Dalam keterangan pers yang diterima media, Rabu (27/9/20170, Senat UNJ membeberkan kinerja  Profesor Djaali sejak tahun 2014 lalu. Senat menilai, sejak dipimpin Prof. Djaali, UNJ banyak mencapai kemajuan  di bidang akademik, sarana prasarana, tata kelola keuangan dan kemahasiswaan.

Selain itu, pemeringkatan Kemristekdikti tiga tahun terakhir menunjukan peringkat UNJ mengalami peningkatan. Pada tahun 2015, UNJ berada diperingkat 60, tahun 2016 berada diposisi 24 dan tahun ini berada diperingkat 26.
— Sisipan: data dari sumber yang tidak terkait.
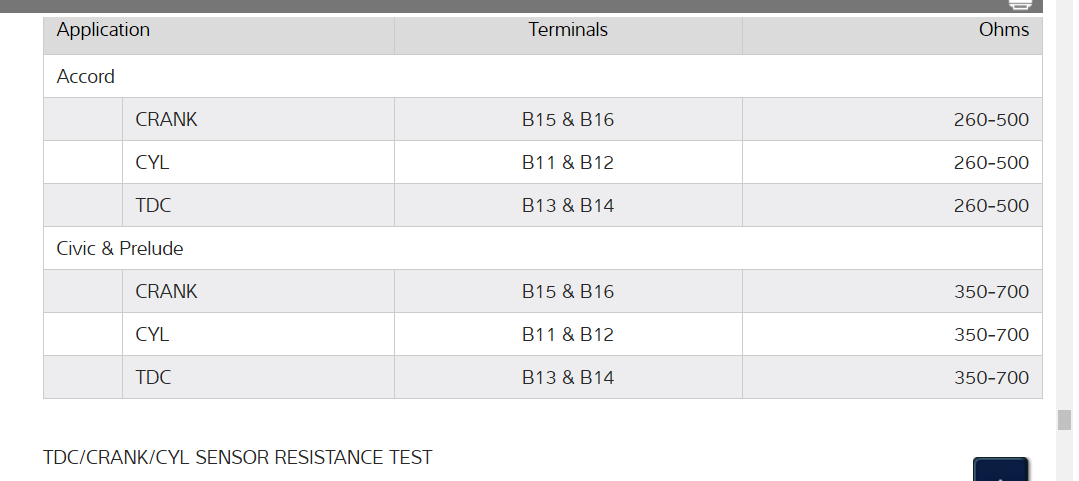Click CYL cell under Civic & Prelude
1079x481 pixels.
pos(153,335)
Senat UNJ mengaku keberatan dengan hasil  evaluasi yang dilakukan oleh Tim Evaluasi Kinerja Akademik (EKA) Kemristekdikti. Pasalnya,  evaluasi tersebut belum terverifikasi kebenaranya namun sudah beredar di publik.
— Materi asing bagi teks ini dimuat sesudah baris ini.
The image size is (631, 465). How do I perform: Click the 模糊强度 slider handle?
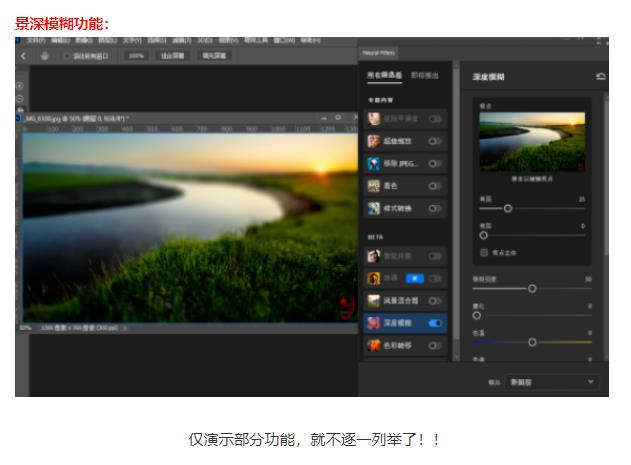pos(532,288)
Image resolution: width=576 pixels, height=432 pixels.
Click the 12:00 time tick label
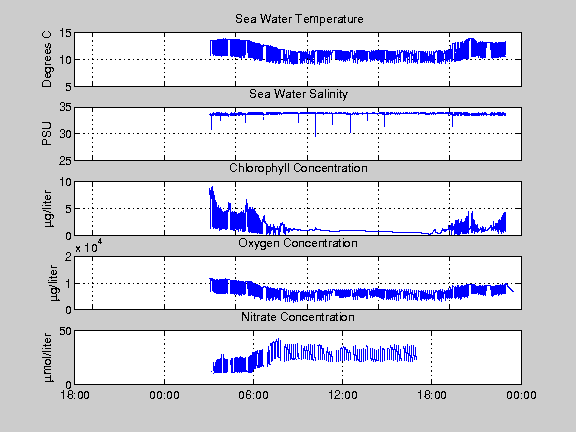tap(342, 395)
Baca juga : Terseret kasus plagiasi desertasi, Rektor UNJ dicopot

Menurut  Senat, seharusnya, dokumen hasil evaluasi tersebut bersifat rahasia dan tidak untuk dipublikasikan.

Atas kasus itu, Senat UNJ akan menuntut balik atas tersebarnya dokumen rahasia tersebut.
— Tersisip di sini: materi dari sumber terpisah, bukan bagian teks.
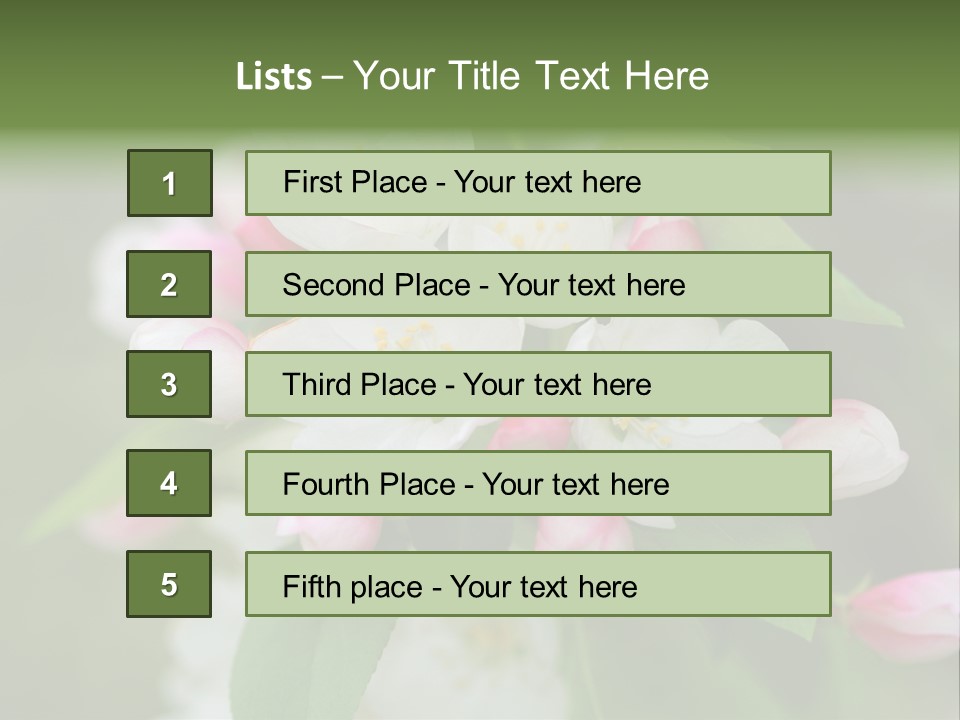The image size is (960, 720).
Task: Click "Your text here" in the Third Place row
Action: pyautogui.click(x=557, y=385)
“Oleh karena itu, Senat UNJ menyepakati untuk siap menempuh jalur hukum demi memulihkan nama baik UNJ,” demikian bunyi poin satu dalam pernyataan sikap Senat UNJ.

Sementara terkait dugaan maraknya plagiarisme di kampus tersebut, Senat UNJ meminta kepada Kemristekdikti untuk melakukan pembinaan kepada UNJ yang lebih objektif dan akademik.

“Senat UNJ siap mendukung langkah-langkah Pascasarjana dalam hal menyiapkan dan melakukan proses pembuktian untuk mengklarifikasi dugaan terjadinya pelanggaran akademik di Pascasarjana UNJ,” demikian bunyi poin kedua dalam surat pernyataan sikap Senat UNJ.

Sebelumnya, Menristekdikti Mohamad Nasir  mencopot Rektor Universitas Negeri Prof Djaali karena banyaknya kasus  plagiasi yang terjadi di kampus tersebut.

Menristekdikti juga telah menunjuk Direktur Jenderal Pembelajaran Kementerian Riset, Teknologi dan Pendidikan Tinggi (Kemristekdikti), Prof Intan Ahmad, sebagai pelaksana harian.